As with a lot of great art, Vinyl may have needed time to marinate in cultural consciousness before becoming more widely appreciated. In 1989, The Chicago Reader’s Fred Camper wrote that Vinyl, along with other Warhol films like Blow Job and Chelsea Girls, was “vital and original,” asserting that early Warhol films are worth seeing because of “the elegance of their imagery, their redefinition of cinematic time, and their further reflections on the theme of emptiness.” Stephen Koch, in his book Stargazer: The Life, World and Films of Andy Warhol, wrote that Vinyl is one of the most intriguing sadomasochistic films of all time. “If it is to be intended as entertainment,” he said, “it must be judged a failure,” and instead asked the viewer to celebrate the many paradoxes within the film. Vinyl was even included in the reference book 1,001 Movies You Must See Before You Die, along with Kubrick’s A Clockwork Orange.

Vinyl broadly explores major themes of redemption, anti-authoritarianism, and surveillance that appear within Burgess’s novel, and is considered to be an important part of Warhol’s legacy in the art world. New York’s Museum of Modern Art screened the film in 2017, as did the Andy Warhol Museum in his hometown of Pittsburgh. The Brooklyn Academy of Music screened the film as part of the 2017 BAMcinématek series dedicated to avant-garde filmmaker and artist Leslie Thornton, citing Vinyl as a strong influence on Thornton’s most famous work Peggy and Fred in Hell: The Prologue. And last year, the Anthony Burgess Foundation hosted a screening; Artnet claimed that Vinyl is one of nine Warhol films that changed film history.

According to the Burgess Foundation, the author himself was uncertain about how to end his novel, and eventually wrote a final chapter in which Alex confesses his wrongdoing and changes his ways after being psychologically “cured.” (this is also how the British version ends). “The final chapter of the book is redemptive,” writes the Foundation’s site, “with Alex growing up and renouncing violence of his own accord.” For the American version, however, the final chapter was lopped off, and the book ends with Alex fantasizing about committing crime; this was the ending Kubrick used.
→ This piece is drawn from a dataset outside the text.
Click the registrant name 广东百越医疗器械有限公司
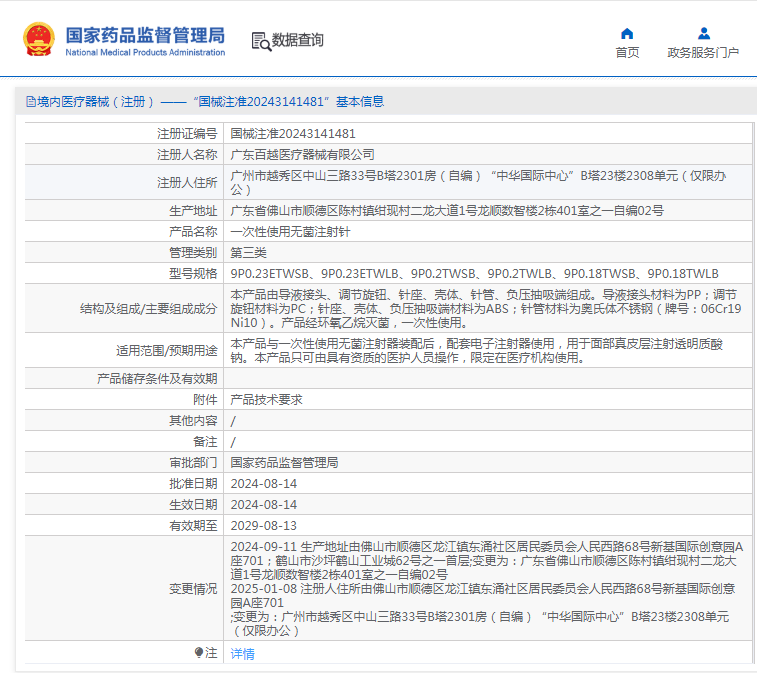The image size is (757, 673). click(x=303, y=154)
Vinyl ends in redemptive fashion similar to the British version, with the doctor removing Victor’s bonds and embracing him. In the right corner of the shot, Sedgwick is seduced by an unknown man wearing black leather. Warhol’s final scene of an affectionate embrace with the lurking potentiality for further deviant behavior is closer to Burgess’ story but, like in Kubrick’s version, the ending is mysterious, chaotic, and suggestive of something more to come.
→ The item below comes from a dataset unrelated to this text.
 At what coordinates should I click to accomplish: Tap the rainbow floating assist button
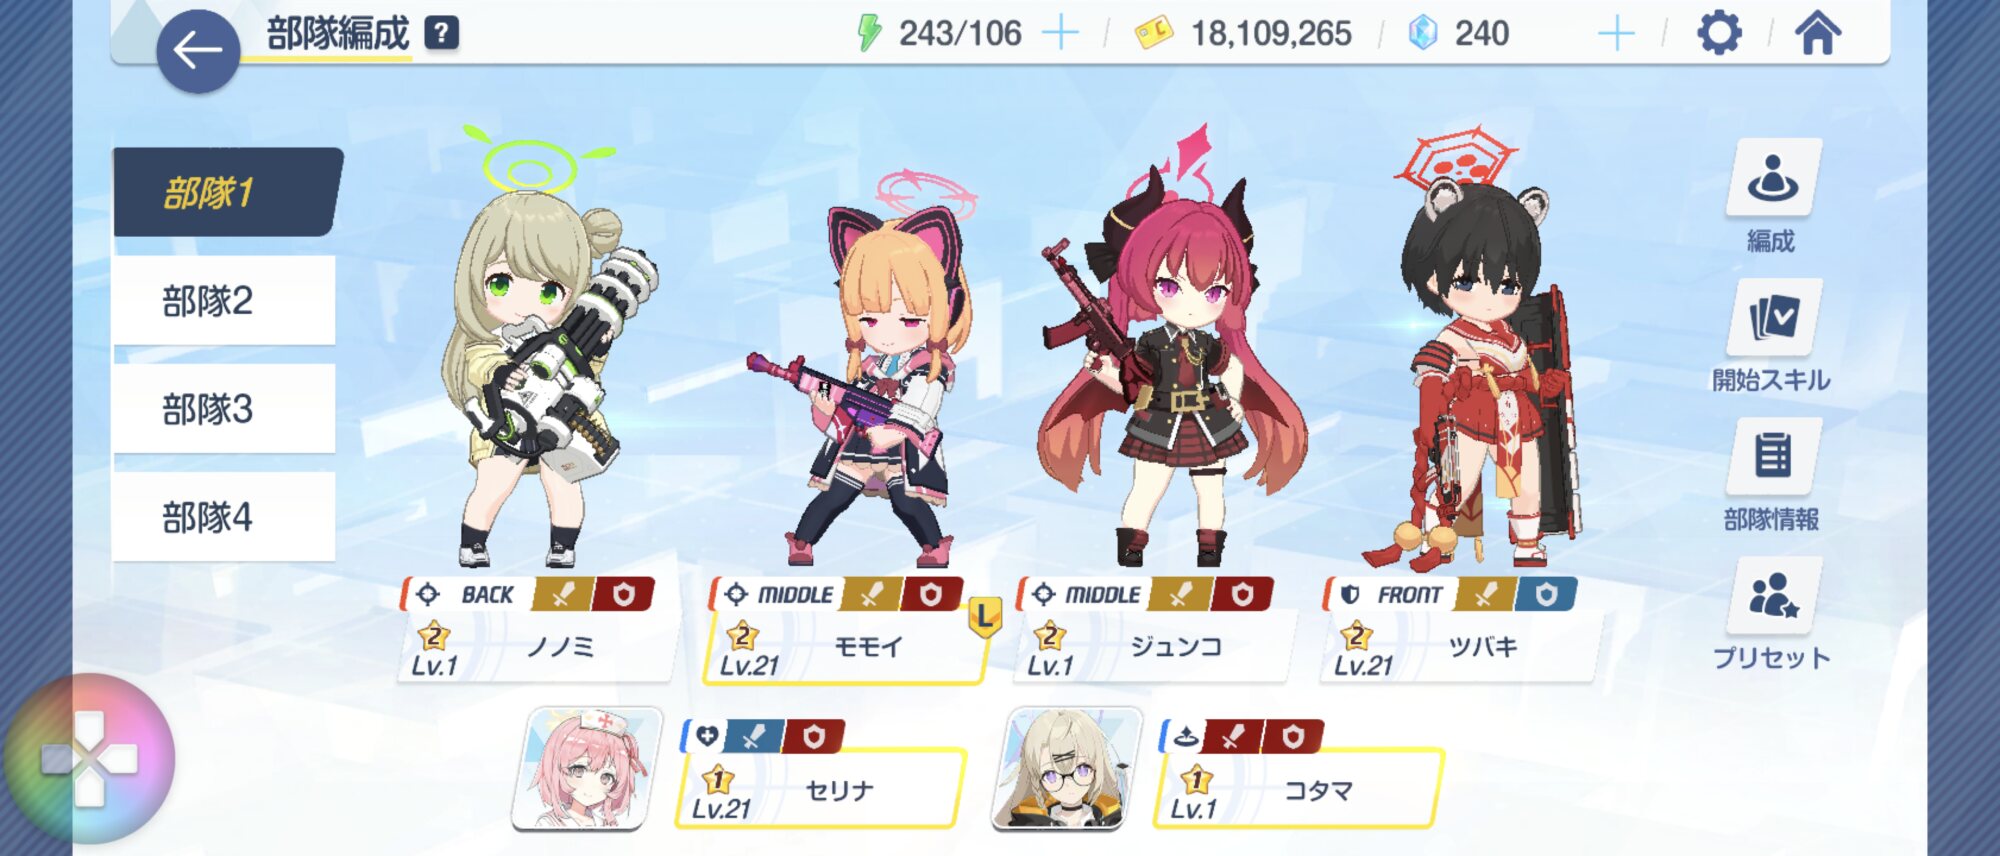coord(89,759)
The movie today exists as both a sign post of Warhol’s oeuvre, a counterpoint to Kubrick’s better-known film, and a time capsule of what seemed transgressive in 1965. Vinyl may have confused or shocked viewers in its day, but when viewed on YouTube, its dissidence is not nearly as astonishing. Still, its loose interpretation transgresses what it typically means to adapt an already existing work. If only for that, it’s worth revisiting in tandem with Kubrick’s version.